• FSCS report shows 96% of new claims relate to PPI • Number of non-PPI claims halves
The number of general insurance intermediation claims not related to payment protection insurance (PPI) fell by half last year, according to figures from the Financial Services Compensation Scheme (FSCS).
The scheme’s annual report and accounts says its general insurance intermediation compensation pot received 2,513 new claims in 2009/10. All but 102 of these relate to allegations of PPI mis-selling. The figure for non-PPI related GI intermediation claims in 2008/09 is 205. Non-PPI claims include issues relating to employers’ liability and public liability insurance.
By contrast, the number of PPI-related intermediation claims over the same 12 months rose almost fourfold from 635 to 2,411. Of the new PPI claims, 908 relate to a single firm, Picture Financial Services.
The FSCS annual report also shows that the average compensation paid for PPI claims is £8,540, compared to £1,152 for non-PPI claims. In addition, PPI claims are much more likely to result in a payout than non-PPI complaints.
The report says that the “steep increase” in overall claims to the FSCS, which covers the whole of the financial services sector, is largely due to PPI. The scheme paid out a total of £204m to more than 21,000 compensation claimants last year. The FSCS expects the number of PPI claims to grow in 2010/11.
The figures explain the 48-fold increase in the levy being demanded by the FSCS from firms in the general insurance intermediation SBO2 sub-class over the last two years.
They will add weight to Insurance Times’s Fair Fees campaign to reform the way the FSCS is structured, so that professional GI brokers are ringfenced in their own category.
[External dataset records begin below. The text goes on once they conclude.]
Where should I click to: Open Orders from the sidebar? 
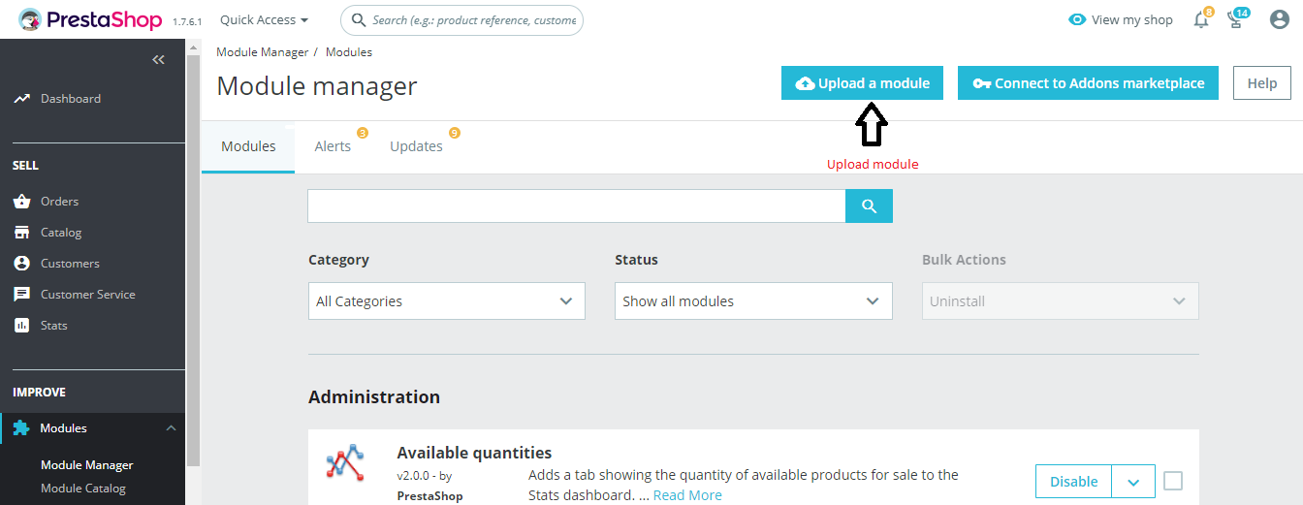tap(59, 202)
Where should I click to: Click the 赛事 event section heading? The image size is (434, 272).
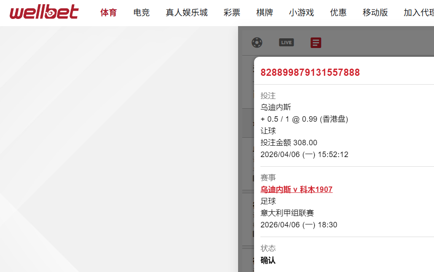pyautogui.click(x=268, y=178)
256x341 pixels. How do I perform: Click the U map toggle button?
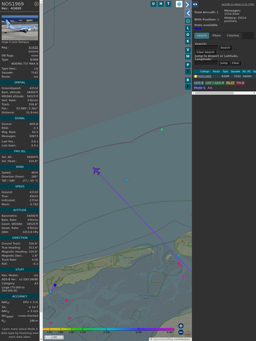pyautogui.click(x=153, y=4)
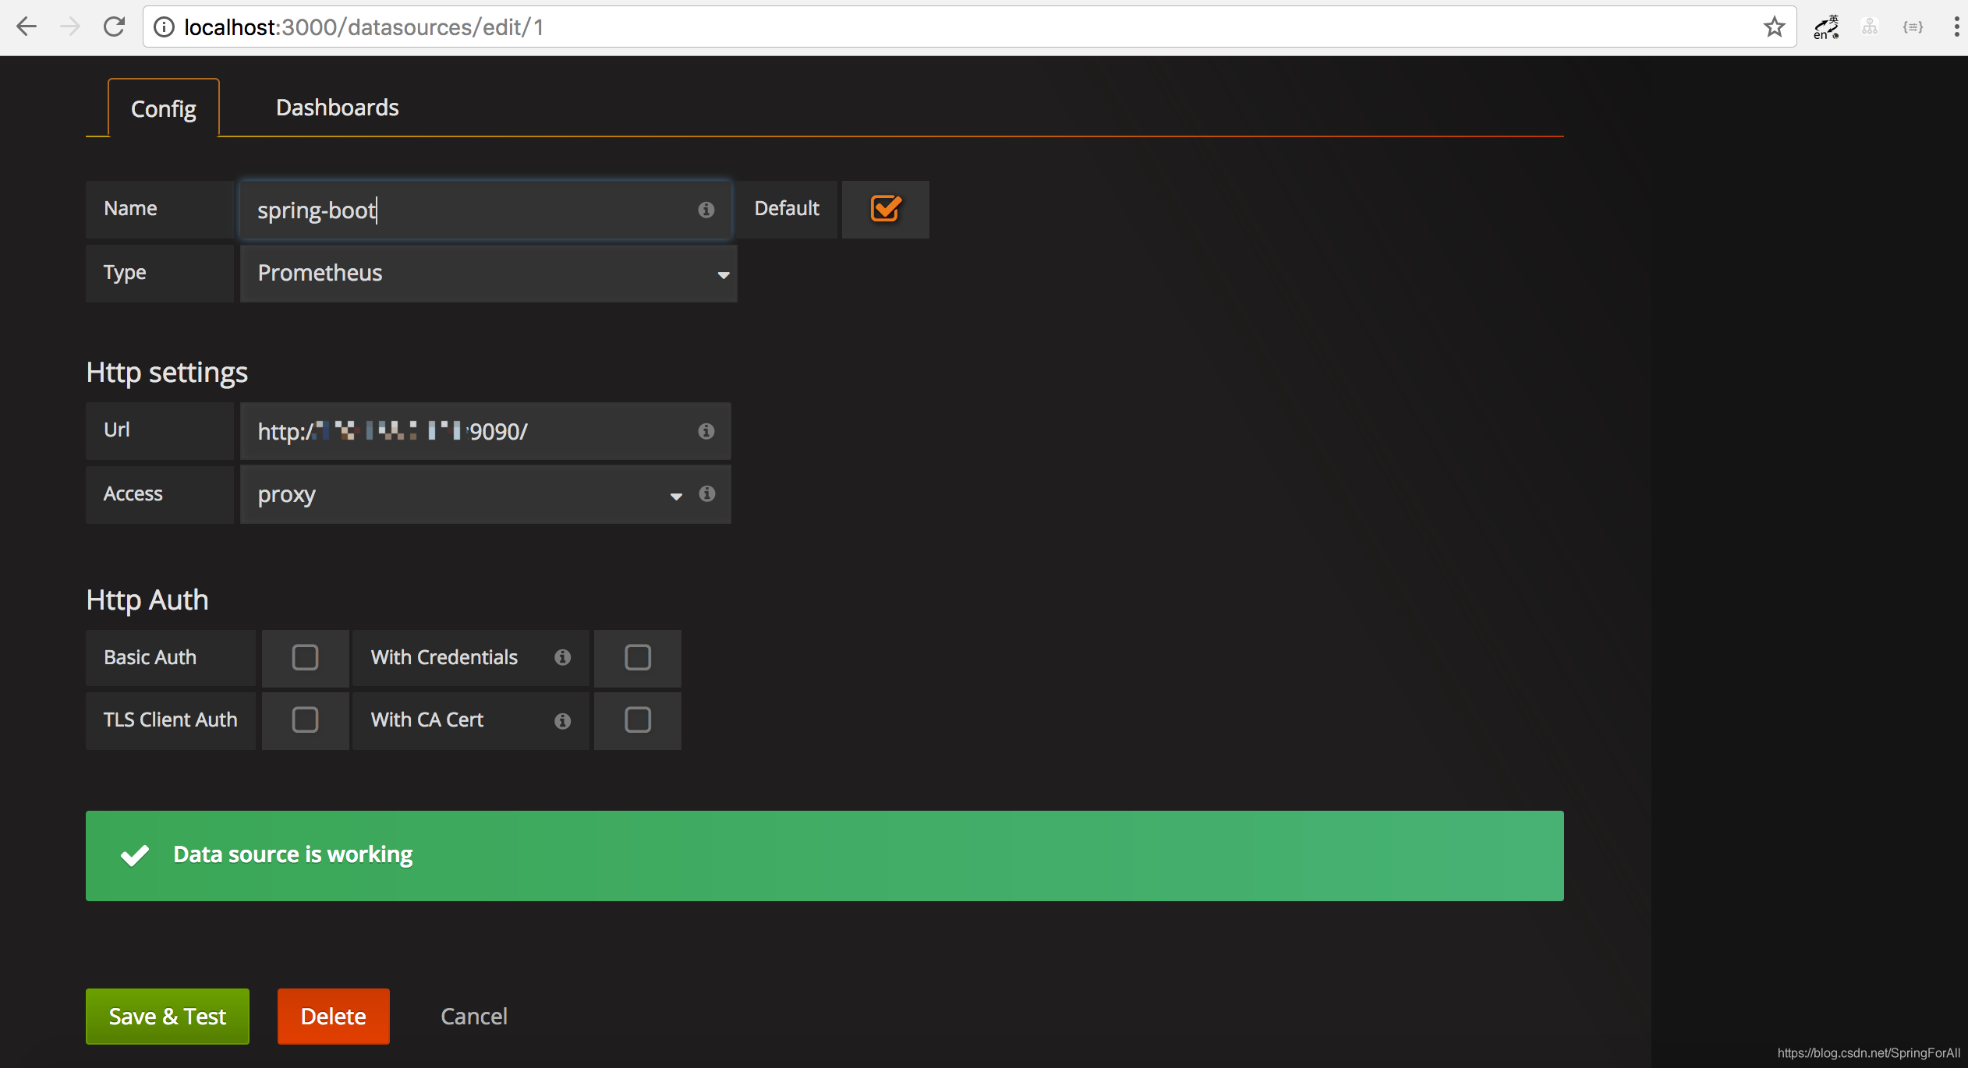Click the info icon in Url field
Viewport: 1968px width, 1068px height.
[x=706, y=431]
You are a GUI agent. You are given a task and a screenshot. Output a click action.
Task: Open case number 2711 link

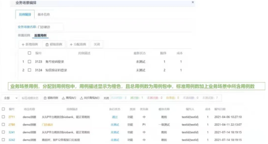(x=12, y=117)
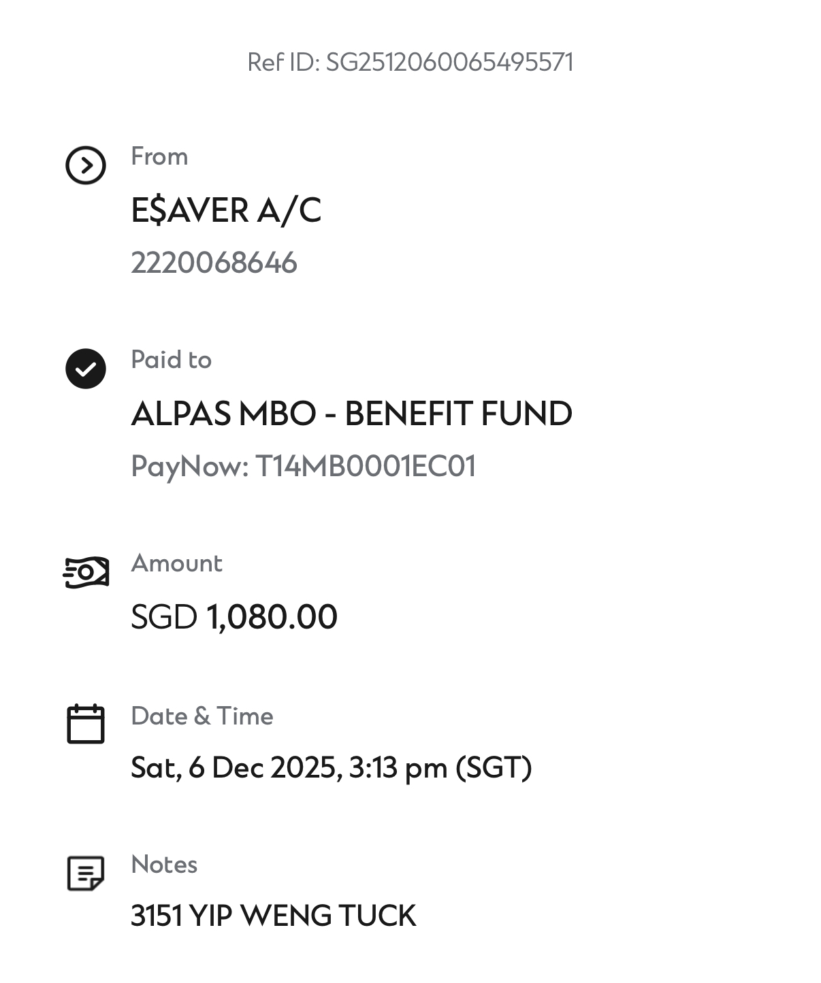The height and width of the screenshot is (983, 821).
Task: Select the note 3151 YIP WENG TUCK
Action: (273, 916)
Biba head of compliance and training Steve White said the figures confirmed that professional GI brokers were a low risk, but they had been classed in the same compensation pot as those who had been allowed by the FSA to sell much riskier products. “The problem is not with the professionals, it is with the amateurs – we need to find a way of separating the professionals from the amateurs.”
Lloyds Banking Group announced last week that it was the first high street bank to stop selling PPI on all its loans, credit cards and mortgages. Instead it will simply hand out with such products a British Bankers Association leaflet about PPI, which is supposed to help people pay their loan or credit card bills if they fall ill or lose their jobs.